ViTAE-Transformer / Remote-Sensing-RVSA

The official repo for [TGRS'22] "Advancing Plain Vision Transformer Towards Remote Sensing Foundation Model"
MIT License
417 stars 32 forks source link

ORCNN required? #10

Closed TomStarshak closed 1 year ago

TomStarshak commented 1 year ago

Attempting to use this w/ detectron2. Training metrics look good, but completely fails in evaluation. Currently debugging, but would there be any reason why this couldn't work with a regular RPN and ROI heads versus oriented?

DotWang commented 1 year ago

@TomStarshak please ask the author of oriented-rcnn.

TomStarshak commented 1 year ago

I feel like this is a question about your backbone? Did you ever try it as a backbone with a regular faster-rcnn/mask-rcnn?

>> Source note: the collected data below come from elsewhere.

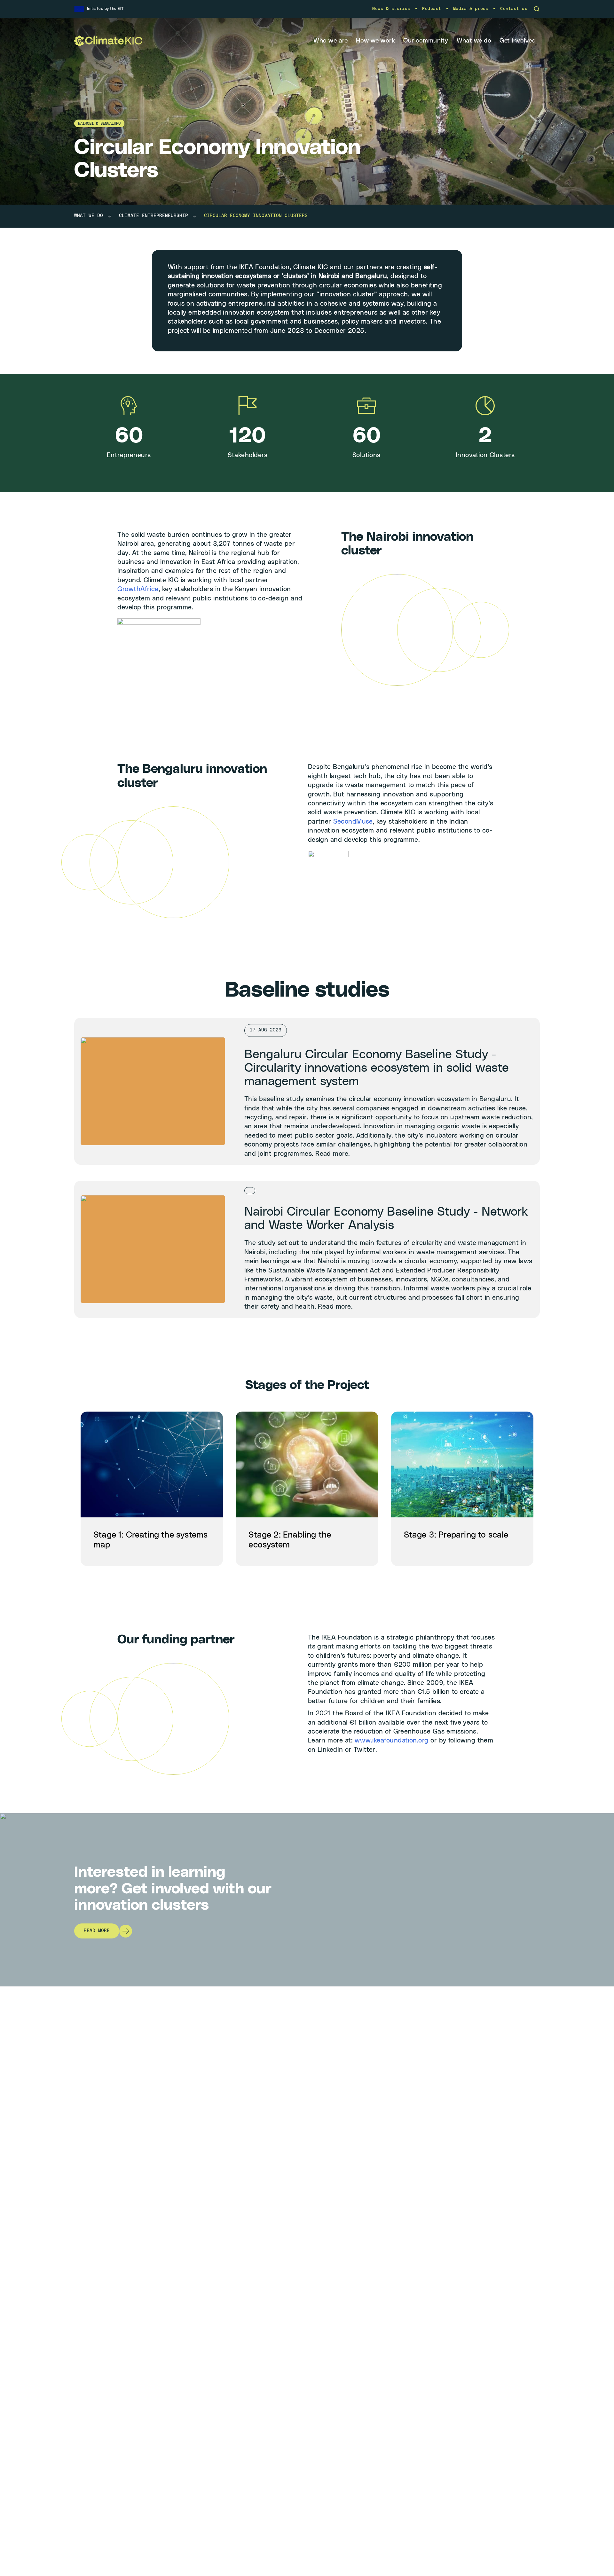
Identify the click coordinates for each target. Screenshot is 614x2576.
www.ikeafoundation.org (392, 1740)
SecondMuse (353, 821)
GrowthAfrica (138, 589)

DotWang commented 1 year ago

@TomStarshak We have not tried it with regular faster-rcnn/mask-rcnn, since our backbone is specially designed for RS images that have objects of arbitrary orientations by introducing a rotated window attention.

However, in my own opinion, the backbone is only a feature extractor, where the features are enhanced by attention. It usually does not influence the head of downstream tasks.

I notice that you say it fails in the evaluation? Is it possible that the parameters after training are not loaded?

TomStarshak commented 1 year ago

I agree that it's just a feature extractor. I thought at worse there would be degraded performance.

I don't think that's possible as my training works with other backbones. Given you also don't think there's a reason why it couldn't work with vanilla rcnn I suspect I have made some error porting to detectron2.. Thanks for the discussion.